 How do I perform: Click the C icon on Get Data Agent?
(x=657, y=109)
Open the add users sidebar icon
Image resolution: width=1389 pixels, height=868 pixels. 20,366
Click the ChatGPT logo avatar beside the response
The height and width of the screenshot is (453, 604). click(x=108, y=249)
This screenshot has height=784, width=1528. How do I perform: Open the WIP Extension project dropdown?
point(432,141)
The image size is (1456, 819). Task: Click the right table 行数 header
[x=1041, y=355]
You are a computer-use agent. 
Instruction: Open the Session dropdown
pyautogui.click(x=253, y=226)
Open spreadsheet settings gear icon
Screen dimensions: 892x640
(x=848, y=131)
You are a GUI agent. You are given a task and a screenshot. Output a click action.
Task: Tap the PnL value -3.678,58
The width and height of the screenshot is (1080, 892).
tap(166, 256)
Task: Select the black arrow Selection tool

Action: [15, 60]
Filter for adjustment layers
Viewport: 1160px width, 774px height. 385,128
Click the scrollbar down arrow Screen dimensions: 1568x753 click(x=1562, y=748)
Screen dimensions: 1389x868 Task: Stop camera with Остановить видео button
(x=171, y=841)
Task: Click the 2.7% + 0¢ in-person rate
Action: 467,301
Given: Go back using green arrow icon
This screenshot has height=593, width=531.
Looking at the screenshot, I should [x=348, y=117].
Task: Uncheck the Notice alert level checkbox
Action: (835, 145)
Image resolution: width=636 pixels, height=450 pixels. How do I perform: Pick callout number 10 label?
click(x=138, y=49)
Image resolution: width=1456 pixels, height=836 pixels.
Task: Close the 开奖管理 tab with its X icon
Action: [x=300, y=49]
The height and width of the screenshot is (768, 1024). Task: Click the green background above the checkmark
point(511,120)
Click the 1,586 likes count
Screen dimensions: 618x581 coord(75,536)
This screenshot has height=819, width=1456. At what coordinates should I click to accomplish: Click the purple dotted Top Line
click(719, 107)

**********

Reescreva apenas o trecho que vai da linha com "You are a computer-use agent." até a linha com "Action: 467,301", substituindo "dropdown" por "menu" e mantendo todo o resto igual.

You are a computer-use agent. 
Instruction: Open the Session menu
pyautogui.click(x=253, y=226)
Open spreadsheet settings gear icon
Screen dimensions: 892x640
(x=848, y=131)
You are a GUI agent. You are given a task and a screenshot. Output a click action.
Task: Tap the PnL value -3.678,58
The width and height of the screenshot is (1080, 892).
tap(166, 256)
Task: Select the black arrow Selection tool

Action: [15, 60]
Filter for adjustment layers
Viewport: 1160px width, 774px height. 385,128
Click the scrollbar down arrow Screen dimensions: 1568x753 click(x=1562, y=748)
Screen dimensions: 1389x868 Task: Stop camera with Остановить видео button
(x=171, y=841)
Task: Click the 2.7% + 0¢ in-person rate
Action: 467,301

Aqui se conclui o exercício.